WORK TO BE COMPLETED -
Transcribe verbatim the lines below, from the line that contains "Open the chat" through the line that contains "pyautogui.click(x=430, y=531)", both ends included.

--- RECORDED INFORMATION ---

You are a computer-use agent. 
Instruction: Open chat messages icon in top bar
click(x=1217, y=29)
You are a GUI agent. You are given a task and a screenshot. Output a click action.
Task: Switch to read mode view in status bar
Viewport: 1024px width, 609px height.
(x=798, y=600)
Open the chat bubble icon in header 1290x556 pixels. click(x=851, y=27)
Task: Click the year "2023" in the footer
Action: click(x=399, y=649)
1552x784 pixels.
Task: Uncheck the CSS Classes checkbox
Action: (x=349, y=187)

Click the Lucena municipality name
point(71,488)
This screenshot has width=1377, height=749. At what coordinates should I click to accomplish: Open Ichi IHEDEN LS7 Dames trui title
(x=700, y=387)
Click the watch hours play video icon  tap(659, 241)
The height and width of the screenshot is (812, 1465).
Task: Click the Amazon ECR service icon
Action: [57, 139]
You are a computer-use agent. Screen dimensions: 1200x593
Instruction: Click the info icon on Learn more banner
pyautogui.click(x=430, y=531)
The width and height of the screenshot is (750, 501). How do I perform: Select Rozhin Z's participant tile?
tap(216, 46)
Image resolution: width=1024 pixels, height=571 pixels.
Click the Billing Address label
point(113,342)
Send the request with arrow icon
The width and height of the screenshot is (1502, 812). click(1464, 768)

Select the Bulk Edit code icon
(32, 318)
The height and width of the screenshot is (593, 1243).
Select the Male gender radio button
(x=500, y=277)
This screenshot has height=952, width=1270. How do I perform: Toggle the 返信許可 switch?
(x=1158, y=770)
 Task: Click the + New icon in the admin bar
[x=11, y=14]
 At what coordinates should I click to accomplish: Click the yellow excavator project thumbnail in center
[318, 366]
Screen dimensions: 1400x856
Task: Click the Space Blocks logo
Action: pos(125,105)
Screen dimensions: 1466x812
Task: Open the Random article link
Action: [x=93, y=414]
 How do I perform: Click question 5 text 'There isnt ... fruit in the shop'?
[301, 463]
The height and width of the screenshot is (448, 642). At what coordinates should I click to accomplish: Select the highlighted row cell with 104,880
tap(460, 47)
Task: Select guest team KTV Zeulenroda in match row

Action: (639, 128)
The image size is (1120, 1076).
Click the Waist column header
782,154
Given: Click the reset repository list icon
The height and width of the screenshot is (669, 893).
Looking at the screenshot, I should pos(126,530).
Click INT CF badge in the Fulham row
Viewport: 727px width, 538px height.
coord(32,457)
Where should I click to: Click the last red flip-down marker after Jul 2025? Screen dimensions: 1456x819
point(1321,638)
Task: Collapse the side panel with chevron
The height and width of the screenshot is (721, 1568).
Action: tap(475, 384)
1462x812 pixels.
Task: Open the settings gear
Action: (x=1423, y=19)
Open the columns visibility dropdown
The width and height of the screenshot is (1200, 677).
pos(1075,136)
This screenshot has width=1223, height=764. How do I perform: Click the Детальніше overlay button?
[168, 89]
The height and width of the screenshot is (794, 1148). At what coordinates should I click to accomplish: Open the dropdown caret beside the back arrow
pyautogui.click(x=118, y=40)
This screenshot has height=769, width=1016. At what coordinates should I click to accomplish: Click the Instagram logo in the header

---

IN RESPONSE -
Open the chat bubble icon in header 1290x556 pixels. click(x=851, y=27)
Task: Click the year "2023" in the footer
Action: click(x=399, y=649)
1552x784 pixels.
Task: Uncheck the CSS Classes checkbox
Action: (x=349, y=187)

Click the Lucena municipality name
point(71,488)
This screenshot has width=1377, height=749. At what coordinates should I click to accomplish: Open Ichi IHEDEN LS7 Dames trui title
(x=700, y=387)
Click the watch hours play video icon  tap(659, 241)
The height and width of the screenshot is (812, 1465).
Task: Click the Amazon ECR service icon
Action: [57, 139]
You are a computer-use agent. Screen dimensions: 1200x593
Instruction: Click the info icon on Learn more banner
pyautogui.click(x=430, y=531)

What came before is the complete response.